Konkret ist es Ziel meines Ressorts, auch jene 10.000 benachteiligten Jugendlichen, die trotz der bisherigen Erfolge noch immer jedes Jahr frühzeitig das Bildungssystem verlassen, zur Ausschöpfung ihrer Potentiale in das Ausbildungssystem zu reintegrieren. Dafür sollen alle Jugendlichen befähigt werden, eigenständig die für sie passende Entscheidung für ihre Ausbildung nach Beendigung der Pflichtschulzeit zu treffen.

Bereits in dieser Legislaturperiode werden in Abstimmung mit bereits eingeleiteten Maßnahmen des Bundesministeriums für Unterricht, Kunst und Kultur Reformschritte seitens meines Ressorts gesetzt, um zu gewährleisten, dass österreichweit jedem Schüler/jeder Schülerin nicht nur ein engmaschiges Netz an Unterstützungs- sowie Ausbildungsangeboten zur Verfügung steht, sondern auch jede/r Jugendliche von einer individuellen Begleitung profitieren kann.

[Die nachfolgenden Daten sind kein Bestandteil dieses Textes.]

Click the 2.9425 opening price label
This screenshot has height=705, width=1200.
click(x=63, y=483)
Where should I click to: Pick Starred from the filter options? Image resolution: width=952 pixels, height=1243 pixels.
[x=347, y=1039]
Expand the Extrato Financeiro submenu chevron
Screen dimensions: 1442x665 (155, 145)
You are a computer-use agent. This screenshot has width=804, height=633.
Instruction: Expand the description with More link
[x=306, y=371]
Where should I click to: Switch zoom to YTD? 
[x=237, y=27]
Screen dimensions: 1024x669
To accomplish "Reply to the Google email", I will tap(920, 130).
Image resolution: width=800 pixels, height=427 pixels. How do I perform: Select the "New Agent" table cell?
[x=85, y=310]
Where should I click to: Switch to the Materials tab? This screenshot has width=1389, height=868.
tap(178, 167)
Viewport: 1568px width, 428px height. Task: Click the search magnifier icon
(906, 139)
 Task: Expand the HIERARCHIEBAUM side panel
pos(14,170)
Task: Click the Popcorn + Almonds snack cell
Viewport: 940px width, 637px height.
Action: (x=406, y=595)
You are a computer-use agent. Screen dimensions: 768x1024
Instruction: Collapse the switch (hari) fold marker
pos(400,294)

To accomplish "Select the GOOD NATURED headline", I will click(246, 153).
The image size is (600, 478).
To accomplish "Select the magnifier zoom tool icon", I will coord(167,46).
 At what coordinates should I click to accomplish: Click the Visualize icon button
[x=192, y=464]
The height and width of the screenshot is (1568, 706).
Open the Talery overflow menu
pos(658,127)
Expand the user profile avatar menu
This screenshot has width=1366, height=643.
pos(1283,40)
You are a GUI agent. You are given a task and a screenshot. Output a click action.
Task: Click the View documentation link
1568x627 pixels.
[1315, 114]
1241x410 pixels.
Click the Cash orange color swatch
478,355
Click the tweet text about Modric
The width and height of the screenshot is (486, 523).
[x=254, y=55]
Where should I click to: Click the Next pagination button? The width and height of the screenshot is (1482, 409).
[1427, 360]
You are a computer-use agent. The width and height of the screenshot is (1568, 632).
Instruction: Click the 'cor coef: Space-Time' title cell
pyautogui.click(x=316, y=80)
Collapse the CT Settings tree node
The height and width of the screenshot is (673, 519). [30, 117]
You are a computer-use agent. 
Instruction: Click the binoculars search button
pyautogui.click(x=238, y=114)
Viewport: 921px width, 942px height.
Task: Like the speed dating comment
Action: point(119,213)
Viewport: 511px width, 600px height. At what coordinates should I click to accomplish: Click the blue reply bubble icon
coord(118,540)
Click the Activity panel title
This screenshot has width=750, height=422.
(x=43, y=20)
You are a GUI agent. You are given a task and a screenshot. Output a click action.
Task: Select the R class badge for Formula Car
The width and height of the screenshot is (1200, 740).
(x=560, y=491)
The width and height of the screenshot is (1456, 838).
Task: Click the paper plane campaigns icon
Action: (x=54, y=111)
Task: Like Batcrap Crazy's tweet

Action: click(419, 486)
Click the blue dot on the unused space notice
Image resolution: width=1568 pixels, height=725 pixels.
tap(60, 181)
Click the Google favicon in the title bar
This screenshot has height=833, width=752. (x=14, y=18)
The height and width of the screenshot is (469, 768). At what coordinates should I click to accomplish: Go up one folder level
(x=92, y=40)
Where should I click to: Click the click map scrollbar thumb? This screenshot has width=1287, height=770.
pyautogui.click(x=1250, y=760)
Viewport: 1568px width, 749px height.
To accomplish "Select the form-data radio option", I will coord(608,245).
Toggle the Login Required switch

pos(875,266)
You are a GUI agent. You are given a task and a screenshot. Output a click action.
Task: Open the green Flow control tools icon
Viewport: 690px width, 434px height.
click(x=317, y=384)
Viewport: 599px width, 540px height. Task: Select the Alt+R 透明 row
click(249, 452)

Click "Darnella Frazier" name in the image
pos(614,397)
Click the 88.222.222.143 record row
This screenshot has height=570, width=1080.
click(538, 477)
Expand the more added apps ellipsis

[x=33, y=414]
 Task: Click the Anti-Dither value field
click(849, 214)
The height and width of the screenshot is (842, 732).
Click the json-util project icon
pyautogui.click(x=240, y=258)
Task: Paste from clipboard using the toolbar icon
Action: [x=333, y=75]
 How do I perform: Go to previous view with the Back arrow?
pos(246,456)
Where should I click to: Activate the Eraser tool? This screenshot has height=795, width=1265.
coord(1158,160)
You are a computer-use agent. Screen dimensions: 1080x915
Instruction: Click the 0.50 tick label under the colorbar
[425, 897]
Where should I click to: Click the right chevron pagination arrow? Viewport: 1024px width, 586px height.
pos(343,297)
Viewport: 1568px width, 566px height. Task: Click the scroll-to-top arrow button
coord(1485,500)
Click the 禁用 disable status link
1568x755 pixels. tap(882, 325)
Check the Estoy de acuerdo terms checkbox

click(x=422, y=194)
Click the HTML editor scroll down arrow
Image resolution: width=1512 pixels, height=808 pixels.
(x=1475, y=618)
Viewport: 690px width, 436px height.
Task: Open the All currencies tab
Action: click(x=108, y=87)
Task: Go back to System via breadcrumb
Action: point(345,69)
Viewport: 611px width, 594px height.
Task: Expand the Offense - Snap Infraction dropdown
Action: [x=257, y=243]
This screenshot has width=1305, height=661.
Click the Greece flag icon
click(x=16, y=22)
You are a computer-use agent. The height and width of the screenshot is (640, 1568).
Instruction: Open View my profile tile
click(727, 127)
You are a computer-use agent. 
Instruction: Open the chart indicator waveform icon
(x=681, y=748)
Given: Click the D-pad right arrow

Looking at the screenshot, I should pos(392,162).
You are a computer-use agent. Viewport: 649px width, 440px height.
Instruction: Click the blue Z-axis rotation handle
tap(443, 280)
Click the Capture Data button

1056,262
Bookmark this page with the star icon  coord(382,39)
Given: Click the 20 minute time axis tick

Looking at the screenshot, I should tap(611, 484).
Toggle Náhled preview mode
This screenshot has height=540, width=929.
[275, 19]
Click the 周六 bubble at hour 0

Über die Weiterführung und Optimierung der bereits bestehenden und sehr erfolgreichen Angebote wie Ausbildungsgarantie, Produktionsschulen und Clearing hinaus sollen ergänzende Programme entwickelt und zunächst pilotiert werden, die Schüler und Schülerinnen vor Ende der Schulpflicht, Lehrlinge, Jugendliche in AMS-Angeboten sowie Jugendliche außerhalb von Schule, Beruf und Arbeitsmarktservice unterstützen sollen.